* _Records supplied_
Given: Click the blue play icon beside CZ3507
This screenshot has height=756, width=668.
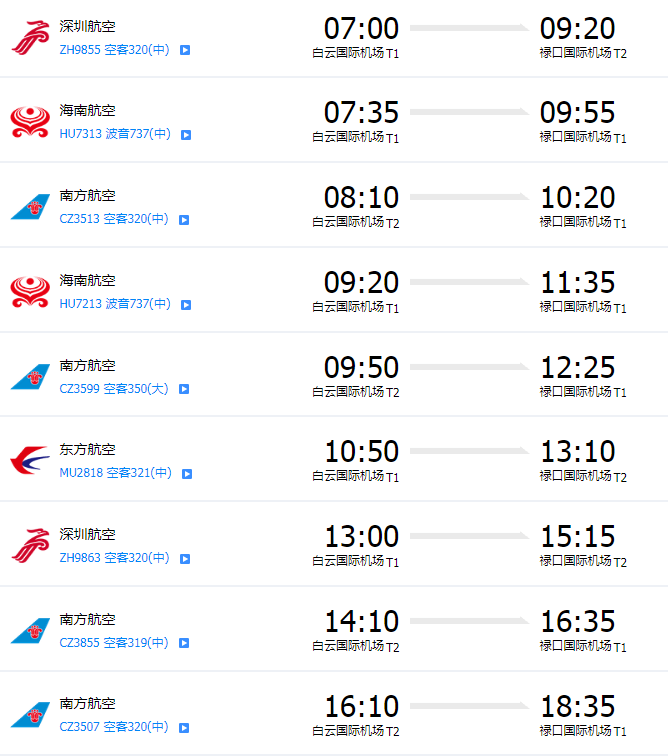Looking at the screenshot, I should pos(185,728).
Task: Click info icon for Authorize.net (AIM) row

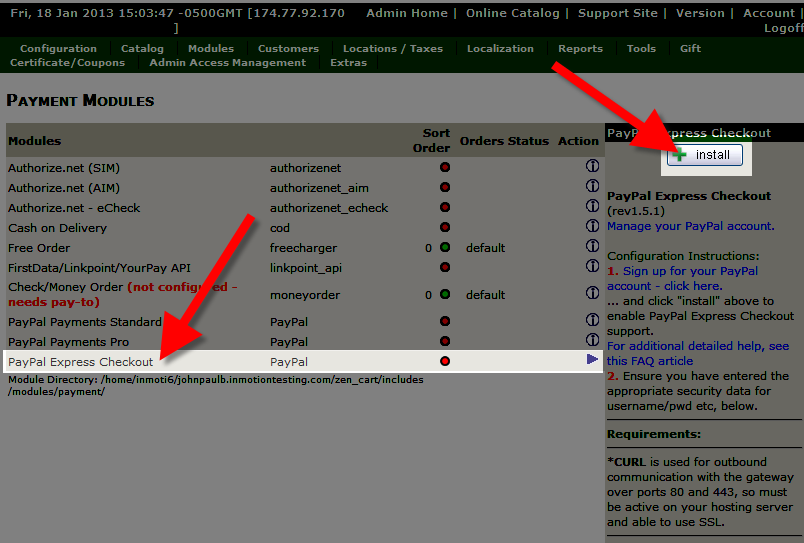Action: (593, 187)
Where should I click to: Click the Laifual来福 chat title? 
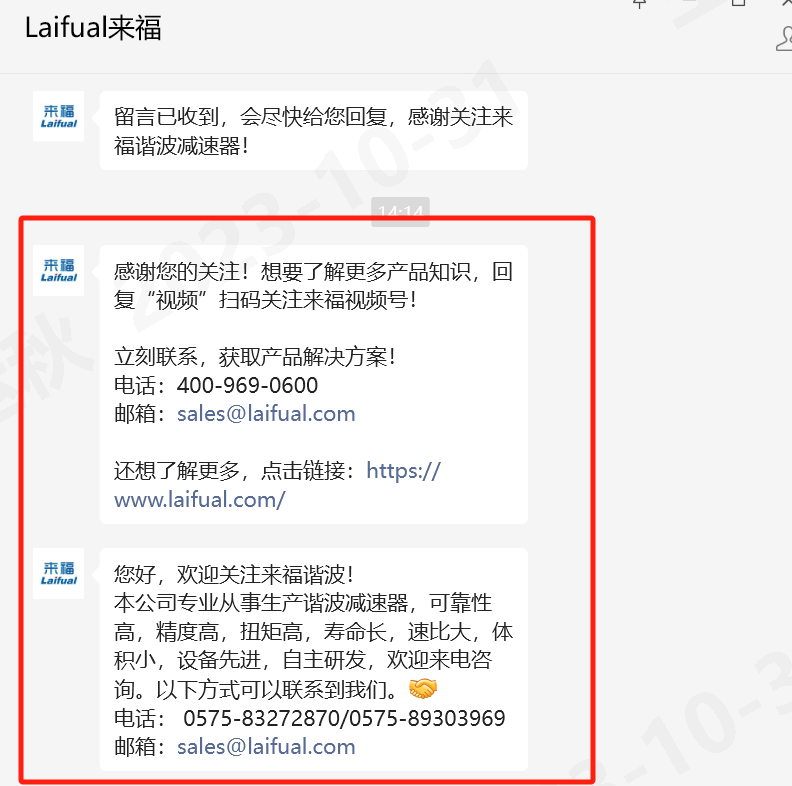[93, 28]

* _What you have to do_
Copy exactly the lines from the one containing "Task: Click info" to the end of the records, both included, and leave the pictures out.

* _The completed task_
Task: Click info icon for Authorize.net (AIM) row

Action: (593, 187)
Where should I click to: Click the Laifual来福 chat title? 
[93, 28]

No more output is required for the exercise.